W okresie międzywojennym pułk był wizytówką Dębicy. W tym czasie żołnierze 5. pułku wnieśli istotny wkład w rozwój miasta w aspekcie społeczno-kulturalnym. Niejednokrotnie chronili także zdrowie i życie mieszkańców. W 1935 roku z inicjatywy dowódcy, płk. Ignacego Kowalczewskiego utworzono w Dębicy organizację Białego Krzyża. W jednostce pracował lekarz wojskowy, który nie tylko przyjmował żołnierzy, ale służył także pomocą medyczną dla mieszkańców miasta. Do 1939 roku lekarzem pułku był por. Mieczysław Słaby, późniejszy legendarny lekarz i obrońca Westerplatte, zaś od 1939 roku opiekę medyczną sprawował Jan Szymaszek, znany dębicki lekarz okresu powojennego. Żołnierze niejednokrotnie ratowali dobytek dębiczan w czasie pożarów czy powodzi, co m.in. zostało zobrazowane na licznych fotografiach archiwalnych z tego okresu. Pułk uczestniczył także w najważniejszych wydarzeniach w życiu miasta, m.in. w czasie świąt i uroczystości patriotycznych. W okresie Świąt Wielkanocnych żołnierze wystawiali wartę honorową przy Grobie Pańskim w kościele pw. Św. Jadwigi. Z okazji Dnia Świętego Huberta, patrona myśliwych, organizowano polowania i gonitwy „za lisem”. Z okazji święta pułkowego 9 czerwca, pułk organizował obchody swojego święta, w ramach których odbywały się zawody i pokazy kawaleryjskie z udziałem najlepszych polskich zawodników w konkurencjach jeździeckich. Dla wojskowych i mieszkańców organizowano także zabawy taneczne, potańcówki oraz koncerty orkiestry pułkowej (później plutonu trębaczy). Na dębickich Błoniach, gdzie znajdowało się lotnisko, organizowano pokazy samolotów oraz zawody konne. To właśnie rondo nieopodal tego miejsca, radni nazwali im. 5. Pułku Strzelców Konnych.
Żołnierze 5. psk dali przykład męstwa i poświęcenia w wojnie obronnej 1939 roku na szlaku bojowym, walcząc m.in.: pod Woźnikami, Pradłami, Szczekocinem, Sędziszowem, Pińczowem, Tarnogrodem, Biłgorajem i Tomaszowem Lubelskim.
Po klęsce wrześniowej, wielu żołnierzy 5. psk zaangażowało się w działalność konspiracyjną w strukturach konspiracji wojskowej – Służby Zwycięstwu Polski – Związku Walki Zbrojnej – Armii Krajowej, zarówno na ziemi dębickiej, jak również w innych częściach Polski.
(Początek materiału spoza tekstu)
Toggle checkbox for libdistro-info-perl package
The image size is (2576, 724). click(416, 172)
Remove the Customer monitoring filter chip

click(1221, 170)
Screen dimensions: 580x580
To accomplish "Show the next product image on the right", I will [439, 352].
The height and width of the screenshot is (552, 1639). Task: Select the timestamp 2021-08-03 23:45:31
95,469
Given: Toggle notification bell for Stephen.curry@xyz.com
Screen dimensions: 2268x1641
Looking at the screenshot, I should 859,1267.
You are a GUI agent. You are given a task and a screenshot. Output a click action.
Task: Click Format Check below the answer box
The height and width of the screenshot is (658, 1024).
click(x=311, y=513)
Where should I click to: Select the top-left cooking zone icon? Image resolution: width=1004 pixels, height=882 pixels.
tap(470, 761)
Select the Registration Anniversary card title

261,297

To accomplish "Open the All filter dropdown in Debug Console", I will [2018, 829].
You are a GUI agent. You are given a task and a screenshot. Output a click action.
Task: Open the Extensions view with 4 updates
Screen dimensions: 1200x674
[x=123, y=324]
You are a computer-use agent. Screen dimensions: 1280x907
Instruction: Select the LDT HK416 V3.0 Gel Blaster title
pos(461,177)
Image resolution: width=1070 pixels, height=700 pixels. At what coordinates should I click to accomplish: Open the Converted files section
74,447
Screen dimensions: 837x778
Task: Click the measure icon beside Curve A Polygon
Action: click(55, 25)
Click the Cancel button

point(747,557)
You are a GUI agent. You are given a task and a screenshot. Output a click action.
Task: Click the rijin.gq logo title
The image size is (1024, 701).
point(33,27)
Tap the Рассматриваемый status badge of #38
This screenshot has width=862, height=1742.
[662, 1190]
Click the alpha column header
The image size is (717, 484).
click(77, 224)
Pomimo swojej popularności w innych miastach i regionach Polski, pułk szczególnie związany z Dębicą, nie mógł doczekać się docenienia w swoim mieście, z którego wyruszył na wojnę w 1939 roku; w którym pozostawił piękne koszary wojskowe będące dzisiaj m.in. siedzibą miejskich władz; i w którym działały oddziały Armii Krajowej najwyżej docenione spośród wszystkich innych w Inspektoracie Armii Krajowej Rzeszów. Nadanie nazwy dla ronda jest dowodem wdzięczności oraz pamięci o żołnierzach konnego wojska, po którym nie pozostały już nawet ślady podków.